- **Text segment**:
---*---
Irrespective of that, your argument is bullshit.

Just because kids can use computers is does not mean they should. The internet is a faily free and liberal place - I would very much like to keep it that way. If there are kids buzzing around doing whatever the fuck they like I would like that to remain their parents problem not mine. If however the world accepts that kids (minors) have an equal place on the internet then there will immediately spring up a much larger lobby group than already exists to regulate and control what is published and said and what level of anonymity people are allowed to maintain. All of that stuff is, to some extent, regulated but extremely hard to enforce.

And yes - I CAN just take that away from kids if I think it is dangerous - I can take it away from my kids for a start. Some parents are cool with their kids knowing the combination to the ammo safe - I am not. And if a neighbour or friend's parent allowed a child of mine free and unmonitored access to the internet I would be pissed off to the highest degree. Kids can and will always sneak around behind their parents back but that does not under any circumstances mean their parents should let them do all the things they want to sneak around and do. I snuck around buying cigarettes and hash when I was 15 - should my parents have gone out and got it for me and taught me how to skin up?
---*---
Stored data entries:
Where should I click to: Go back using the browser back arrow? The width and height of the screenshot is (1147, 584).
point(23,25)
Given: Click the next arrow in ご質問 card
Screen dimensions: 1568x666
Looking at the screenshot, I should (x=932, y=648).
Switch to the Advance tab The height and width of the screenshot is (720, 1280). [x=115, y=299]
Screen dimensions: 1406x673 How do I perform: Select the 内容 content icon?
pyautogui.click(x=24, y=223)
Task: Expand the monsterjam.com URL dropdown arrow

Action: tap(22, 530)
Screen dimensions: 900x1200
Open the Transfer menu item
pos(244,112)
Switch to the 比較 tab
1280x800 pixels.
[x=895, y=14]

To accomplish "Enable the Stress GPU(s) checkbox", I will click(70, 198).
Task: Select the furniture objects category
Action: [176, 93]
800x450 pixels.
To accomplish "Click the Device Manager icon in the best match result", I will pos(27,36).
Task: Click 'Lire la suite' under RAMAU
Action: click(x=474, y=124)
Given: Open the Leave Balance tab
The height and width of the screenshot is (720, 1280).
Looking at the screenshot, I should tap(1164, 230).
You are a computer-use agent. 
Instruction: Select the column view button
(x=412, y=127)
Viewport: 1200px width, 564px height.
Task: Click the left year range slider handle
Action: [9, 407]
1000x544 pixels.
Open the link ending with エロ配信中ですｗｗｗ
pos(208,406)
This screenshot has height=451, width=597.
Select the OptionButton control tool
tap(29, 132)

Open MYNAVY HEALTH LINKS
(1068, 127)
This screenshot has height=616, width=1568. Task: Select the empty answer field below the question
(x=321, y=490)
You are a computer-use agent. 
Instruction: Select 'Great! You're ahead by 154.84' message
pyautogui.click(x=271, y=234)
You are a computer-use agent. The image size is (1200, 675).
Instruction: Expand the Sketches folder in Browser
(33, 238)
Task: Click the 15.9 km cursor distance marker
---*---
- **List of tasks**:
- a) Could you rewrite the post about kids and the internet from "And yes - I" to "to skin up?", swapping "cigarettes" for "beer"?
- b) Can you extend the post about kids and the internet, picking up after its final sentence?

- **Responses by item number**:
- a)
And yes - I CAN just take that away from kids if I think it is dangerous - I can take it away from my kids for a start. Some parents are cool with their kids knowing the combination to the ammo safe - I am not. And if a neighbour or friend's parent allowed a child of mine free and unmonitored access to the internet I would be pissed off to the highest degree. Kids can and will always sneak around behind their parents back but that does not under any circumstances mean their parents should let them do all the things they want to sneak around and do. I snuck around buying beer and hash when I was 15 - should my parents have gone out and got it for me and taught me how to skin up?

- b)
Parents who allow there kids unmonitored internet access are stupid and exposing their children to all manner of dangers. Jason put it extremely well "[kids are] emotionally immature. They're kids so they should be expected to be so".
I don't mean to sound like I'm attacking you in the posts I quote of yours, honest. Sorry if it's coming out that way. You're points are valid, just not something my parents could have controlled, so for me and all the other teens out there.. the point would have been moot.